Problem requirements → Please output the records below word for word and omit the pictures.

══════

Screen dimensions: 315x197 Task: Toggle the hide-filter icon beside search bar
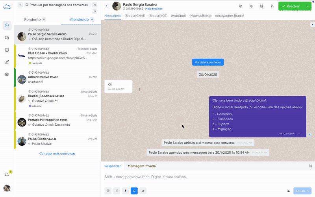tap(95, 5)
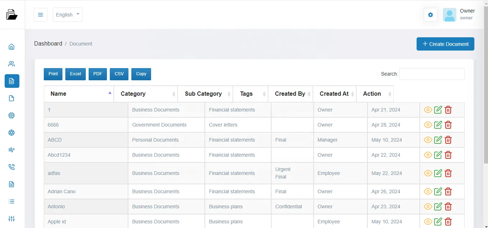Delete the document "6666" using the trash icon

click(448, 125)
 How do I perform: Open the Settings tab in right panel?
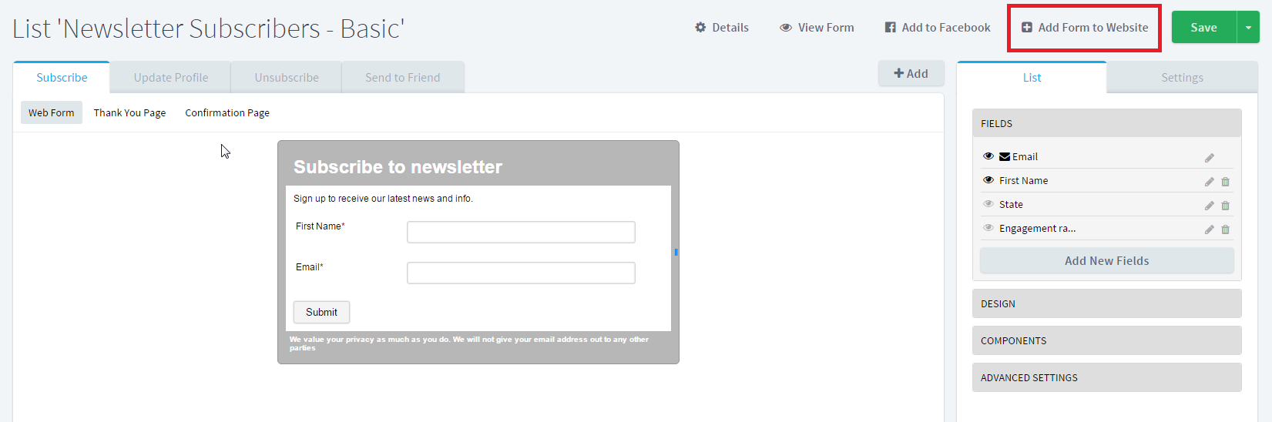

══════

Task solution →
Screen dimensions: 315x197 Task: Toggle the hide-filter icon beside search bar
tap(95, 5)
Delete the document "6666" using the trash icon

click(448, 125)
 How do I perform: Open the Settings tab in right panel?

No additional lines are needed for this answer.